Why models sometimes make things up

A pharma analyst asks ChatGPT for a recent FDA approval. The model gives a name, a date, a drug class. Confident. Detailed. Wrong.

A finance team asks for the CEO of a mid-cap public company. The model returns a plausible name and a plausible bio. Smooth. Specific. Wrong.

These are the same machine producing the same kind of output it always produces. The mechanism that writes accurate sentences is the mechanism that writes inaccurate ones. The chapter explains why that’s true, and where it gets sharpest.

The mechanic

A model produces the next word given everything before it. There is no separate fact-checker in the loop. The question being computed is “what word probably comes next?”, not “is the sentence I’m producing true?”

If the training data contained thousands of paragraphs in the shape “the CEO of [company] is [name]…”, and the prompt asks for a name the model has never seen, the model still completes the pattern. It writes the most plausible-sounding name — fluently, in the same voice as every accurate paragraph it has ever produced.

The output of a true answer and a fabricated one are produced by the same process. They are visually indistinguishable from the outside because, on the inside, they are the same kind of thing.

Where the failure mode concentrates

Hallucination isn’t uniform. It clusters in predictable territory.

Specific numbers and dates. The model is reliable on the shape of a sentence about a number. The actual digit is far less reliable — especially for figures that weren’t widely repeated across the training data.

Names and citations. “According to a recent paper by Singh and Patel…” reads as authoritative. The paper may not exist. Citations are a particularly sharp instance because the form of a citation is highly regular and easy to fabricate, while the contents (who wrote what, where, when) are individual facts the model often doesn’t have.

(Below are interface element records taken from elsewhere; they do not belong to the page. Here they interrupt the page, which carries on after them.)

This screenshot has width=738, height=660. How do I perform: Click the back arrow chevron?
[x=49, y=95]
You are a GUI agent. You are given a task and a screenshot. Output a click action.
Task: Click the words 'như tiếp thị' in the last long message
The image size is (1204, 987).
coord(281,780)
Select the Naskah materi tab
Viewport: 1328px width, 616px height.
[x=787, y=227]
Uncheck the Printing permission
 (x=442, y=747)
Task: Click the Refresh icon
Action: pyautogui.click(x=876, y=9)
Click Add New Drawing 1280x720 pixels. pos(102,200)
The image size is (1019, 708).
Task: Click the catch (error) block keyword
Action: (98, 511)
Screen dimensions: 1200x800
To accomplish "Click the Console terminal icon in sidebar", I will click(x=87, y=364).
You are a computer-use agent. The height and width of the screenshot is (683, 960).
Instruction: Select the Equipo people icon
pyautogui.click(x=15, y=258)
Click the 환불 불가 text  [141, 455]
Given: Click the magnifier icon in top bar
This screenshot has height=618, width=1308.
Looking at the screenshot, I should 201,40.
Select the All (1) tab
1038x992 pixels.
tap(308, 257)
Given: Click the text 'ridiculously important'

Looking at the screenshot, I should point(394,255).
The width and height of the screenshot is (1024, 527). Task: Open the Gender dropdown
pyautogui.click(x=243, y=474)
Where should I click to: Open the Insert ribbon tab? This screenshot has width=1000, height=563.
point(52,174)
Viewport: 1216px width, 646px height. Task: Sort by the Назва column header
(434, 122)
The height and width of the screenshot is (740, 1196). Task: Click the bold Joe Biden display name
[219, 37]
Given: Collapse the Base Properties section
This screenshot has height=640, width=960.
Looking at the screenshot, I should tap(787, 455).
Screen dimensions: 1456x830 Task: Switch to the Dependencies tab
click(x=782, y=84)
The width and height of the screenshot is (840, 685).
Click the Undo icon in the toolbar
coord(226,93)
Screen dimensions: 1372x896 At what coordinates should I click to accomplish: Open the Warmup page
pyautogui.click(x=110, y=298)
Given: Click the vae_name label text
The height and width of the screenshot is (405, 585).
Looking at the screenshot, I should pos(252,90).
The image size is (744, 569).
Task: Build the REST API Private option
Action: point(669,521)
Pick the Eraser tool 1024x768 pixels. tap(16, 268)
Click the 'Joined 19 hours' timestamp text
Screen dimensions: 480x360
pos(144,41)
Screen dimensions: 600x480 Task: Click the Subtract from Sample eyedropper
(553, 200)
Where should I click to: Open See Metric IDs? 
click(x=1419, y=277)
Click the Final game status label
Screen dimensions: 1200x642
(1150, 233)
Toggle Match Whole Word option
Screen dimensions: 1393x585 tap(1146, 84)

Anything recent. Every model has a knowledge cutoff — the date the training data ends. Past that date, the model is, in effect, guessing from the patterns of what was in the data. What models actually “know” goes deeper.

Anything internal to a single company. A company’s own data was not in the public training set. The model has nothing specific to retrieve — so it pattern-matches from how similar companies have been described in public, and the specifics come out wrong.

Long, confident, surprisingly detailed answers. In human writing, length and specificity are signals of effort and expertise. In a model’s output, they aren’t — the model is uniformly confident because there is no mechanism for it to sound otherwise. A two-paragraph answer with seven specific details is as easy for the model to produce as a one-line answer; it is not seven times more likely to be true.

Why grounding changes the picture

Hand the model the actual FDA approval letter, then ask the same question, and the mechanism shifts. The model is no longer reaching for patterns from training; it is summarising text that’s right there in its context window. The next-word prediction is now conditioned on the document, and the most likely next words become the words that match the document.

This single shift — putting the answer into the model’s view before asking the question — is what every serious factual-AI product is built on. Pasting a document into ChatGPT, uploading a PDF, connecting a knowledge base, the whole machinery of enterprise “AI search”: all variants of the same move. The industry words for it are retrieval and grounding, and Tools and memory walks through how it’s wired up in real systems.

Grounding doesn’t make hallucination impossible. A model can still misread, mis-summarise, or smooth over a contradiction in the source. But the failure mode shifts from “invented a fact from nothing” to “misrepresented something that exists” — a much smaller and more checkable problem.

The shape of the risk

Hallucination tracks two variables: how much native ground truth the model has on the question, and how much human checking happens before the output is used.

Where the model has been trained on a topic from a thousand angles — common concepts, well-documented technical material, generic business writing — the patterns it produces are mostly correct, and ordinary review catches the rest. Drafting an internal email about scheduling a meeting is on this end.

Where the model has no native ground truth — your company’s numbers, a recent event, a specific person who isn’t a public figure, an obscure regulation — the patterns it produces are confidently fabricated unless the relevant text is brought into context. Quoting a customer back to themselves, citing a clause from a contract, stating last quarter’s revenue: this end.

The same model handles both. Whether the output is trustworthy is a function of what is being asked and what is in front of the model when it’s asked — not of which model it is or how recent the version.